Health can be achieved without sacrificing the flavors and culinary feel of the South. For Clay Ehmke, Fox & Fig co-owner and general manager, that’s what it’s all about: disproving the stereotypes of veganism and showing the predominantly omnivore-leaning customers the possibilities of plants.
“I want people to know that they can eat plant-based food with no loss whatsoever to palate,” says Ehmke. “It’s not just salad and raw vegetables.”
The brunch-heavy 15-dish menu came together with inspirations from Ehmke’s own experiments over the years and the expertise of Fox & Fig’s two chefs, Shawn Harrison and Anthony Bayness. Their expertise is evident in the menu, and your mouth can’t help but water as you hear Ehmke rave about his favorite dish: the Banh Mi.
“We mix it up with all the spices and herbs,” says Ehmke. “Then we braise it in the oven for two hours, sear it on the flattop, and then we glaze it in our maple-ginger-tamari sauce.”

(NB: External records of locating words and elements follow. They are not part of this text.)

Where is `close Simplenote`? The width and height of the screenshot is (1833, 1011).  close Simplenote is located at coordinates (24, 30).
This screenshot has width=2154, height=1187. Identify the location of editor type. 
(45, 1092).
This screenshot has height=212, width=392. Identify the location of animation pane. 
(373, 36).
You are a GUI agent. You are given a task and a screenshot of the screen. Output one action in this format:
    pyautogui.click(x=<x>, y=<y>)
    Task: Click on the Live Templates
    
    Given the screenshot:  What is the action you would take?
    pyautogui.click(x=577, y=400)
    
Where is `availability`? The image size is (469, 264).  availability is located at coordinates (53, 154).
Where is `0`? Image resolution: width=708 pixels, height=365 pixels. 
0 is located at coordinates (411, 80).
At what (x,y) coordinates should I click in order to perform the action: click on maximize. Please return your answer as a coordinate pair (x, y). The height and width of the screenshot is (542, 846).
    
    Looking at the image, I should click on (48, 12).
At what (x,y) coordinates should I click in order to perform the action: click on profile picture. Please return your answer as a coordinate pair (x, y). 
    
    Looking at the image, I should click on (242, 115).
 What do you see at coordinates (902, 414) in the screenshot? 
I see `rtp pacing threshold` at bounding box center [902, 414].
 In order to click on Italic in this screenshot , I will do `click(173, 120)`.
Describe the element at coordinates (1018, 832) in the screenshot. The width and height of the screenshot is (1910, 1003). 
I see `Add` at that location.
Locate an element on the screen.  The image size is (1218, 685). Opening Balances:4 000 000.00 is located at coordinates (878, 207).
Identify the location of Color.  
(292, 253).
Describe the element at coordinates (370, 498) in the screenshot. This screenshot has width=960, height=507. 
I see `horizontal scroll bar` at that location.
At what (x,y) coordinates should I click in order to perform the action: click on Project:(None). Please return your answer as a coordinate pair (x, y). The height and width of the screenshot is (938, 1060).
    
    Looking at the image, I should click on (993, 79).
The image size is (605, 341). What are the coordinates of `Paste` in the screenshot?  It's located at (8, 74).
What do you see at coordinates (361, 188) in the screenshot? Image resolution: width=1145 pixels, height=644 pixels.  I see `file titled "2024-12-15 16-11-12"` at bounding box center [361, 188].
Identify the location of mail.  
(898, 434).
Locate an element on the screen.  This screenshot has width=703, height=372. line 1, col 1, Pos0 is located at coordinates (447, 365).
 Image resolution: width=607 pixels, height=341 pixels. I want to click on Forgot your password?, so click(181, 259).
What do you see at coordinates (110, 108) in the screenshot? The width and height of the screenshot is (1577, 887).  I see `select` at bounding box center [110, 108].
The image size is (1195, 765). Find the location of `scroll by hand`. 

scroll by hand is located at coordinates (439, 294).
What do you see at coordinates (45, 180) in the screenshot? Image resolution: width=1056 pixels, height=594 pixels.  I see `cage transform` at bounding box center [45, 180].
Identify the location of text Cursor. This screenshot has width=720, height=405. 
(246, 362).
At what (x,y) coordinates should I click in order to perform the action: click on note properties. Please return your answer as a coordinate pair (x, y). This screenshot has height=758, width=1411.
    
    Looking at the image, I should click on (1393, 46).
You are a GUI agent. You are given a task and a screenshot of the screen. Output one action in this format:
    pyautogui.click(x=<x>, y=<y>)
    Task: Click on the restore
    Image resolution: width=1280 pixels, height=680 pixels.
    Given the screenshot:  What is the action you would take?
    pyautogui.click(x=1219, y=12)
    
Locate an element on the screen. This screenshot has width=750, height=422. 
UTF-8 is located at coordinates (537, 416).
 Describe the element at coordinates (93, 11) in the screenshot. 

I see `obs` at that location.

The dish includes a house-made seitan with sriracha mayo, key lime pickled carrots, a side of agave Dijon slaw and ciabatta from local Auspicious Baking Company. Sourcing from local businesses is a common theme at Fox & Fig, who also partners with Adam Turoni. And Fox & Fig employee Greg Hornak makes the hot sauces—Greg’s Famous—in-house.
Those strong partnerships with other local businesses runs throughout the Foxy family of cafés. The third addition to the family, Henny Penny, is a joint effort between the Foxy Brand and Scribble Art Studio, and all the Foxy locations—Coffee Fox, Foxy Loxy, Henny Penny and Fox & Fig—serve up the locally roasted PERC Coffee.
In addition to dairy-free specialty drinks and coffee, Fox & Fig offers a wide, “eclectic” wine list—such as a hibiscus Bellini. With labels from California, France and Italy, there’s something for everyone.
Of course, Fox & Fig is still adjusting. Customer feedback has helped shaped the menu with some dishes getting the cut to avoid things that have “been done before.” For Ehmke, those changes are crucial for the café to continue to grow and thrive.
“I don’t believe in stagnation,” says Ehmke. “We always have to push forward and continue to improve and refine what we are doing.”
One way the refinements may happen is through seasonal changes to the menu. But while the main menu may see those changes, it’s the weekend dinner specials that will predominantly feature local farms and seasonal produce. So far the specials have included an oyster mushroom with yellow squash and a yellow curry fried dumpling.
And, if after that you’re still craving the Southern classics, Ehmke suggests the seared Southern seitan and French toast with Cholula-maple syrup.
“A little Southern,” says Ehmke. “It’s got Southern spices. It’s an eclectic sort of modern spin on chicken and waffles.”